How to complete this task:
Would you transcribe the records word for word, please?

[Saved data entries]
++++++++++++++++++++

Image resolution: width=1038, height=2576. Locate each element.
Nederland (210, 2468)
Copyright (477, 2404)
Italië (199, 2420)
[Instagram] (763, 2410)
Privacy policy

++++++++++++++++++++

Response area:
Image resolution: width=1038, height=2576. Locate each element.
Nederland (210, 2468)
Copyright (477, 2404)
Italië (199, 2420)
[Instagram] (763, 2410)
Privacy policy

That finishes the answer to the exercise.